── Data for review
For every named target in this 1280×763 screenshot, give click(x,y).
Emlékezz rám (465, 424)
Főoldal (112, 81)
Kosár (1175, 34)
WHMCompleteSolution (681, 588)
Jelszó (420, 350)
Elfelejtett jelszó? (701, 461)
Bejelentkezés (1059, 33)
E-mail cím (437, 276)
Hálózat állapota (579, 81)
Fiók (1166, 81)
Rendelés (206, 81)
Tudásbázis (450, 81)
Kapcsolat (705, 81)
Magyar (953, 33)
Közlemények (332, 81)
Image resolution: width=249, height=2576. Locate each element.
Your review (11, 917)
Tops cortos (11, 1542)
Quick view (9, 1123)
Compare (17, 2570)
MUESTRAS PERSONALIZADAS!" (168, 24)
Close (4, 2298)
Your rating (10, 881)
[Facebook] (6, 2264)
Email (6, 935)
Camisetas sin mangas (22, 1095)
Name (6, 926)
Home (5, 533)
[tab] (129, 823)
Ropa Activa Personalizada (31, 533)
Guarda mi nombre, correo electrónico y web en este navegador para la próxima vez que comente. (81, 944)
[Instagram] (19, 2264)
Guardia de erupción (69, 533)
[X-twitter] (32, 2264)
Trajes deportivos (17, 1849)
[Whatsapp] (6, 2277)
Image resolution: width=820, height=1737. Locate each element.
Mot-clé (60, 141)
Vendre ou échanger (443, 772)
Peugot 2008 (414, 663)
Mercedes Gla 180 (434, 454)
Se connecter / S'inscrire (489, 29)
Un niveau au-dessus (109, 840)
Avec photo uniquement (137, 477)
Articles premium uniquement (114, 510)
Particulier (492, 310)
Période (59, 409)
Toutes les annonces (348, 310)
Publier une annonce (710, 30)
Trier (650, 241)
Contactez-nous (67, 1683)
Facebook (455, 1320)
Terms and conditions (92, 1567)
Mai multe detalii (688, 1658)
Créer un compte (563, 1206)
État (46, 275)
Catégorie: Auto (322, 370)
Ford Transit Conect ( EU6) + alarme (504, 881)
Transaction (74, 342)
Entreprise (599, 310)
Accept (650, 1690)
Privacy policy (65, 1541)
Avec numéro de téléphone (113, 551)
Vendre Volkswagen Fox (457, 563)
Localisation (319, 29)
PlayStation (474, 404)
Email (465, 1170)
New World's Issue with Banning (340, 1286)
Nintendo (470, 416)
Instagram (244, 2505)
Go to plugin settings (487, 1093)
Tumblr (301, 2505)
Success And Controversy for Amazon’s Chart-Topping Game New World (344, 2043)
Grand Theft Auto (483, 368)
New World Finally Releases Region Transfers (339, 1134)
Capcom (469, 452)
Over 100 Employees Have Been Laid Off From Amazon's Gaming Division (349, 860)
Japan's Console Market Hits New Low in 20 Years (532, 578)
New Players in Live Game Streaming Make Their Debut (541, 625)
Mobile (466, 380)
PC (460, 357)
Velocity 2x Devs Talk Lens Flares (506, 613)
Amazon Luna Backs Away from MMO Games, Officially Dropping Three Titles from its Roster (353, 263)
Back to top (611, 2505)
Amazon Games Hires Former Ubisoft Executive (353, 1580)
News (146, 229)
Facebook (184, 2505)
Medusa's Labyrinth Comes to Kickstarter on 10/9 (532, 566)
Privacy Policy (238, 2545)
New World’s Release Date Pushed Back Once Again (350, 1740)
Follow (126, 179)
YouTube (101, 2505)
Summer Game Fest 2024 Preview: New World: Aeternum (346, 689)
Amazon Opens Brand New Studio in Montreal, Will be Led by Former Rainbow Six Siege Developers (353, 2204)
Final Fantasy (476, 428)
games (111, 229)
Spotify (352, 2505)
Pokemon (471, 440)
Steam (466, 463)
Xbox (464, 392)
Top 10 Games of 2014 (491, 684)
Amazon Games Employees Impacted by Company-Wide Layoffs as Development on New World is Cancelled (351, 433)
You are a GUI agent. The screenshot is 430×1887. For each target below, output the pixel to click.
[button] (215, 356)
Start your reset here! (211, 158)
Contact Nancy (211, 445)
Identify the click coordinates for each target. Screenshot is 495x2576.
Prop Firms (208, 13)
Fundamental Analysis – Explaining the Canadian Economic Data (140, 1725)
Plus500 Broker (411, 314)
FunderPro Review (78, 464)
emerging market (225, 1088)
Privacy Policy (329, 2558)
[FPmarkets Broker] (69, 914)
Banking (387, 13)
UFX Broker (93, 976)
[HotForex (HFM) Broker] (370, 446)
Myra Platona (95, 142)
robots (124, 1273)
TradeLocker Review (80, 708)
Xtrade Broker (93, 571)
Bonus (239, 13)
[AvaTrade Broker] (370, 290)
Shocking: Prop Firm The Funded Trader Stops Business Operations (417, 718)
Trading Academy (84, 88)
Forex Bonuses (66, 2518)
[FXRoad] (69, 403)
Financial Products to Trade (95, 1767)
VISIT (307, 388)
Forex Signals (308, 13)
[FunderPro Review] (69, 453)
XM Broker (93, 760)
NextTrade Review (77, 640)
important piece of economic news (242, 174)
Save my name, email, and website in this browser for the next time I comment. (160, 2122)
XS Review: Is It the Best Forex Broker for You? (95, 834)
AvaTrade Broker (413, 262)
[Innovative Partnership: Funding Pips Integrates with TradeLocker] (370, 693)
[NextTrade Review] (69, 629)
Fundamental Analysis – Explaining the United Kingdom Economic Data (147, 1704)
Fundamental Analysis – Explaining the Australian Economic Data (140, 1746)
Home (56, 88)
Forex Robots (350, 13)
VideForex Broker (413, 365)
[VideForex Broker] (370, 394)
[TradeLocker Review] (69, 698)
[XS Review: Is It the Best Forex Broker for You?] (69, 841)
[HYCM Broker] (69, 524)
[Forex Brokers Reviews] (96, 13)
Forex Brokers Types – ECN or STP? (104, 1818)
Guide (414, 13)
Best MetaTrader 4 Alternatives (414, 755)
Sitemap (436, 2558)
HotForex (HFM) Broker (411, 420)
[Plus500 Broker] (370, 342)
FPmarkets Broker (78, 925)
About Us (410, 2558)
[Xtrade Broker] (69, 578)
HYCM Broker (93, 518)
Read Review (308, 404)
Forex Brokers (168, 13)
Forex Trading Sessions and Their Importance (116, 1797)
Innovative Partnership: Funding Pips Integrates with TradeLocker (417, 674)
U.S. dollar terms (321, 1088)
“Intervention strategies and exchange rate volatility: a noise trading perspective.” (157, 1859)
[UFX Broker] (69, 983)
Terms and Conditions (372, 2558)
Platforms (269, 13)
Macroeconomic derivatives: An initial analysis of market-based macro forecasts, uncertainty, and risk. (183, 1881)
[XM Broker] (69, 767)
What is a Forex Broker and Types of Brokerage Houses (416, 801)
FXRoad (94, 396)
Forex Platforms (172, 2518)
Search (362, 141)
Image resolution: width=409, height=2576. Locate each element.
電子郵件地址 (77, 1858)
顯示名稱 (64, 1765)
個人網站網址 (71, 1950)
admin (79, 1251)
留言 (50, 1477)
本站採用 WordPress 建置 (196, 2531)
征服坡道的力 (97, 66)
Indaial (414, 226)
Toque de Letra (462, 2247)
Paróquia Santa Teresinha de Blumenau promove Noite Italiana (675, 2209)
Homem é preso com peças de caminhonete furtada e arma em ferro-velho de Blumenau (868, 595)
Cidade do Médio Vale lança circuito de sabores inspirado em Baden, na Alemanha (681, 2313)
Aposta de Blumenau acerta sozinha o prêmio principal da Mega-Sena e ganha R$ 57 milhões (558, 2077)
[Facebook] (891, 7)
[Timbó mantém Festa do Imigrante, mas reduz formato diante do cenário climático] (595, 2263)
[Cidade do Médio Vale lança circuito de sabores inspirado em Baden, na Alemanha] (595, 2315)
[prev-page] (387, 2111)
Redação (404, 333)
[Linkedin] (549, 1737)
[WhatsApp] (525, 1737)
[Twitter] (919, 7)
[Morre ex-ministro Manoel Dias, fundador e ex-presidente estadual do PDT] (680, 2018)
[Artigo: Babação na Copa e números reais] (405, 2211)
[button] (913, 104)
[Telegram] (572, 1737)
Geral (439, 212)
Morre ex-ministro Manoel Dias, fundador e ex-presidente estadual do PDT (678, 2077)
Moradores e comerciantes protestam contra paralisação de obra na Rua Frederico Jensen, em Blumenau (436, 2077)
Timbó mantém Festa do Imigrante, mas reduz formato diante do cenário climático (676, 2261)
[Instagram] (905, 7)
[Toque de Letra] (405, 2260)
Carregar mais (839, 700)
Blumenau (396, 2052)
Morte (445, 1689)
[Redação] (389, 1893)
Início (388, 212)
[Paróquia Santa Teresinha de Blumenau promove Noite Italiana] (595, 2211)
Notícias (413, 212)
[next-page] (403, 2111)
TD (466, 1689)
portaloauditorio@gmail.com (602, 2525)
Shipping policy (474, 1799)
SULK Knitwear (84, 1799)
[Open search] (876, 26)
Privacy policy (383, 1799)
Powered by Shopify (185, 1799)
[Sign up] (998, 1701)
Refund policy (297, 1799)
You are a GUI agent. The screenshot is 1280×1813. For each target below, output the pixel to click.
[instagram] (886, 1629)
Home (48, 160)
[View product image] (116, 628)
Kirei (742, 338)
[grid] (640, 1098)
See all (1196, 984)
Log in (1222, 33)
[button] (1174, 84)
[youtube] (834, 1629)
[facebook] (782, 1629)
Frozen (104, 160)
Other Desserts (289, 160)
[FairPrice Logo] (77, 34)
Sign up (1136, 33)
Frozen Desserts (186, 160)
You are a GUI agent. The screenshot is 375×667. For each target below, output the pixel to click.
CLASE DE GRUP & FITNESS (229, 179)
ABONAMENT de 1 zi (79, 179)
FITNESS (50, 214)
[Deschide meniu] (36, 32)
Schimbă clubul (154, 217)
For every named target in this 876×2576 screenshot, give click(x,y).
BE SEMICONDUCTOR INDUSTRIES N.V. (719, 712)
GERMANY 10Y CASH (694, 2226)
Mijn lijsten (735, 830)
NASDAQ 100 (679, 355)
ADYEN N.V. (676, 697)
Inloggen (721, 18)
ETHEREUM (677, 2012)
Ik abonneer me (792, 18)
────
▶ _Assignment_
Which lines of the data hold the string "Morre"? Return each of them.

▶ _Answer to the exercise_
[Morre ex-ministro Manoel Dias, fundador e ex-presidente estadual do PDT] (680, 2018)
Morre ex-ministro Manoel Dias, fundador e ex-presidente estadual do PDT (678, 2077)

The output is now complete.